Jamais une mère de famille n’aurait pensé vivre ce cauchemar. Son fils est en classe de CE1 quand il commence à lui raconter l’impensable. "Il rentrait à la maison il était en pleur, il voulait pas se réveiller, il avait toujours la nausée et mal à la tête. Il est arrivé au point où il ne se sentait plus en sécurité dans la cour de l’école".
Malgré plusieurs signalements au directeur de l’école rien n’est fait jusqu’au jour où son fils est agressé physiquement et lui fait part d’un malaise encore plus profond. "Il m’a regardé et m’a dit "maman si mi mort est-ce que mi sera plus harcelé ?", c’est comme ça qu’il m’a dit avec ses mots. Je lui ai dit de ne pas penser comme ça mais il m’a dit que personne ne fait un compte avec ce qu’il dit à l’école. En tant que maman ça fait mal au coeur d’entendre quelque chose comme ça. "
Elle décide de porter plainte et obtient une mesure d’éloignement ainsi qu’un suivi psychologique après avoir contacté le rectorat. mais le combat n’est pas terminé : "Je redoute la fin de cette mesure d’éloignement parce que si pendant 1 an il a pas arrêté et qu’il a recommencé à la nouvelle rentrée ce n’est pas en quelques mois qu’il va arrêter"

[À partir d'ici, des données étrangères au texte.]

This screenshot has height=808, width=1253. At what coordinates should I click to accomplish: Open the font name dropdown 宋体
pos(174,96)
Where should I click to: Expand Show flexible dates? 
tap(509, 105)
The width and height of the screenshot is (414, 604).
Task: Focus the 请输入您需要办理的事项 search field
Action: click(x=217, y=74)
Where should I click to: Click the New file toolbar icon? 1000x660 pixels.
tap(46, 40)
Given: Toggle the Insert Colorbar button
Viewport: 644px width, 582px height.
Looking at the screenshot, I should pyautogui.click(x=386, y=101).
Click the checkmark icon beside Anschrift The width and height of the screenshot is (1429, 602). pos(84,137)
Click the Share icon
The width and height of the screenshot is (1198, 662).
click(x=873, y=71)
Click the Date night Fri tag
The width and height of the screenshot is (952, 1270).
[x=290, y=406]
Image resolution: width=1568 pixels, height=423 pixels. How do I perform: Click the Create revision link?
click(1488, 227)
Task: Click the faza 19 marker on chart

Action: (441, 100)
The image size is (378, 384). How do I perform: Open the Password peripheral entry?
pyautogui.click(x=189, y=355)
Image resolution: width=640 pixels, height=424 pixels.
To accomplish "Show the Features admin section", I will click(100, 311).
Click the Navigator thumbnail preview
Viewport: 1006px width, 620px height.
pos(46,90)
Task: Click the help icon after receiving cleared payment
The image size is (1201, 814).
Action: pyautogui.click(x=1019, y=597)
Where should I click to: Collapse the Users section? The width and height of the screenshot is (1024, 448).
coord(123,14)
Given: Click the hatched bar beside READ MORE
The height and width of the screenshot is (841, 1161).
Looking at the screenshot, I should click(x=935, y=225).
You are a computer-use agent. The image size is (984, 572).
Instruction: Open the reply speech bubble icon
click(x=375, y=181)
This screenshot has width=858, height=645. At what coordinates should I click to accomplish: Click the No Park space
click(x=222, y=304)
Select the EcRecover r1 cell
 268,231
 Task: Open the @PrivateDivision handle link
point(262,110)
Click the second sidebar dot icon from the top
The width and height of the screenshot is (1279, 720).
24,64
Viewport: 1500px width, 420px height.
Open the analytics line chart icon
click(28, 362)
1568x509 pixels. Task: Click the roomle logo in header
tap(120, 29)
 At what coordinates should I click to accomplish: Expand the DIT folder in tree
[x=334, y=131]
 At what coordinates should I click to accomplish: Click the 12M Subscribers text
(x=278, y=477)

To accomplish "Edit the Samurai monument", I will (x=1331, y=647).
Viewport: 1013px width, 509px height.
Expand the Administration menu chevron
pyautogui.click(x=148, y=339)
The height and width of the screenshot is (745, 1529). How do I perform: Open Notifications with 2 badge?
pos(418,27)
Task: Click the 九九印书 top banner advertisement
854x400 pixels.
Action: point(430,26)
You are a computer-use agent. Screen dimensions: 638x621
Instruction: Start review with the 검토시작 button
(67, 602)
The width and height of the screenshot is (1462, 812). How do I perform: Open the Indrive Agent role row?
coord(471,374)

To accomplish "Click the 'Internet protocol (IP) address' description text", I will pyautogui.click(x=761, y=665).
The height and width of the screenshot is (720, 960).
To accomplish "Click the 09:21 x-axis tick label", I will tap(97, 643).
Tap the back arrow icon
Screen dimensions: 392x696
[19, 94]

Elle appelle à un changement radical de la part des institutions et a brisé le silence. "Et les parents de marmailles victimes de harcèlement mi encourage a zot de témoigner parce que le fait qu’on soit plus nombreux à en parler et faire entendre notre colère de maman envers notre marmaille, peut-être que les choses vont bouger un peu plus."
A La Réunion, un enfant sur huit est victime de harcèlement scolaire.